Workshop: Implement a streaming data pipeline with Google Cloud Dataflow

Speaker(s): Reza Rokni, David Sabater Dinter & Wei Hsia

Join us for an exciting workshop to see Google Cloud Dataflow applied to a real life application with a retail demo!

The first part of the workshop will provide an overview of Google Cloud Dataflow (Google’s fully managed scalable Apache Beam runner) followed by an in-depth simulation of a retail application that will showcase the powerful features of Dataflow.

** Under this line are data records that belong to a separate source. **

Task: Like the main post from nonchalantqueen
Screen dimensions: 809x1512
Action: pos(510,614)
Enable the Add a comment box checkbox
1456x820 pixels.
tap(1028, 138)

The second part of the workshop will consist of hands-on labs where participants will interact with a real Google Cloud project and implement a Google Cloud Dataflow pipeline. You will build a batch Extract-Transform-Load pipeline in Apache Beam from scratch, which takes data from Google Cloud Storage and writes it to Google BigQuery. You will also run and build the pipeline on Google Cloud Dataflow. The pipeline will introduce the concepts of ParDo, Beam Schemas, Pcollections, and IO transforms in Beam using a weblog scenario.

Prerequisites

  • Level: Beginner/Intermediate.
  • Labs will be written in Java, attendees should have rudimentary knowledge of Java and/or other similar languages, building tools like Maven and basic knowledge of cloud platforms.
  • We will be using Qwiklabs for running the labs. Please sign up at https://ce.qwiklabs.com .